Sora Aoi: Crossing the cultural divide (through porn)
Porn might be illegal in mainland China, but that hasn’t stopped amply-bosomed sex-kitten Sora (or Sola) Aoi attaining a level of celebrity there practically unheard of for an adult actress (let alone a Japanese one).
With her Chinese name now registering more than 41 million page hits on Google (exceeding the not-inconsiderable likes of Mao Zedong, Yao Ming and Confucius) the sexy, savvy JAV idol’s star is most definitely on the rise.
Having made her AV debut in 2002 (aged 18, in the Alice Japan release Happy Go Lucky!), the now-27-year-old Sora quickly branched out into other areas, and as of this year has featured not only in Japanese variety shows and dramas, but also in the award-winning Thai movie Hormones and on Korean TV. Expanding her horizons beyond not only the genre that launched her but the shores of her homeland itself has seen Sora begin to make a name for herself all across Asia.
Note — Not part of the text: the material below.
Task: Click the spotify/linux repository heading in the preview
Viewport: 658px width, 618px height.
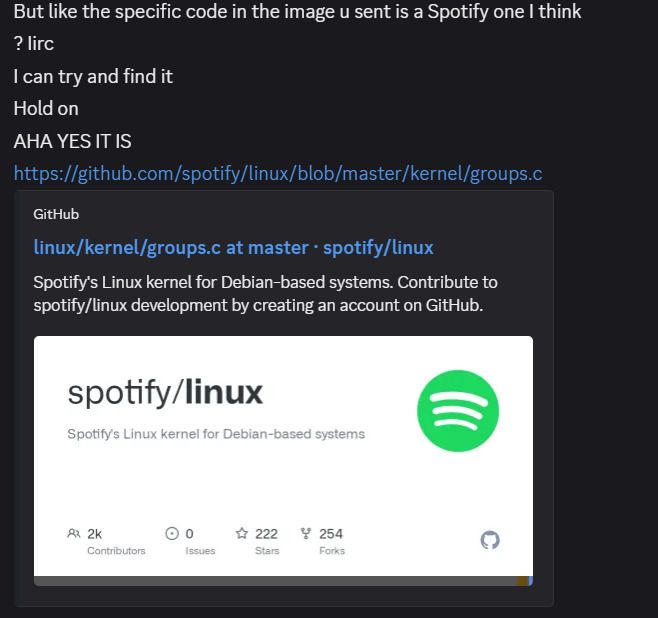Action: (x=165, y=393)
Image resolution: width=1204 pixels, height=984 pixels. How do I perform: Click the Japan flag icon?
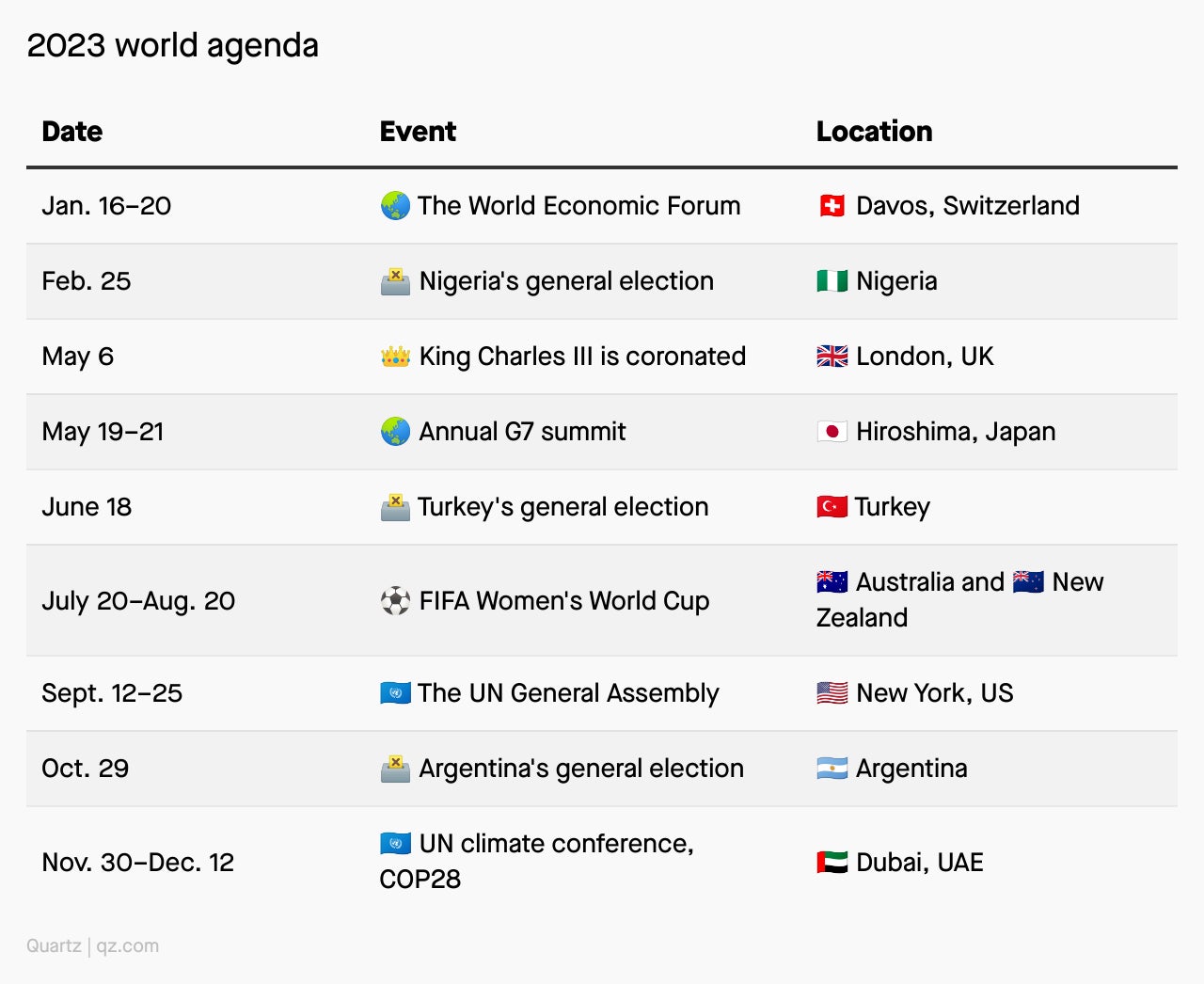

“But it’s China,” writes The Daily Beast‘s Isaac Stone Fish “where an increasingly open-minded middle class pushes back against government censorship, where Sora and her team have been concentrating most of their efforts.”
Of particular note is Sora’s popularity among China’s denizens of the interwebs (her Weibo account – think a Chinese Twitter – sees her every published thought, no matter how trivial, forwarded and commented upon literally thousands of times). ‘Sora is so popular because she has really communicated with Chinese netizens,’ Hecaitou, an influential Chinese blogger, is quoted as saying.
Publicly practicing her Chinese calligraphy; studying Mandarin; launching an effort to raise relief funds for a major earthquake in Western China — Sora’s sincere efforts “[seem] to resonate with everyday Chinese men.” “There are some AV stars who are very fake,’ muses William Peng, a 26-year-old salesman from Shanghai. ‘I think Sora’s not too artificial or insincere.”
Her level of popularity with the Chinese everyman (and woman) ranges from the sweetly supportive (“Even though Sora has taken off her clothes, she’s just a saint who’s also taken off her clothes.”) to the outright hilarious — one police station became a laughing stock when netizens uncovered that it had set up a Weibo account solely for the purpose of following Sora.
As The Daily Beast’s article puts it: ‘That a porn star in China can reach 2.8 million fans on Sina’s Weibo and become part of the domestic debate…shows the widening space for controlled sexual expression in Chinese media… Ultimately though, Sora faces one possibly insurmountable hurdle in her rise to Chinese superstardom. To be blunt: She’s Japanese.’
Whether or not lingering cultural resentment between China and Japan will scupper Sora’s chances of capitalising on her newfound celebrity remains to be seen, but, with enterprising young Chinese routinely dodging firewalls or arranging illicit meetings under bridges to get a hold of her material, it seems a safe bet that she won’t be easily ejected from the public consciousness (“[Even] the big news websites have her,” says student Xu Cheng. “We don’t need to look at the websites we’re not supposed to in order to see her.”). As befitting someone with the pseudonym ‘Sora’, for this red-hot goddess the sky really is the limit.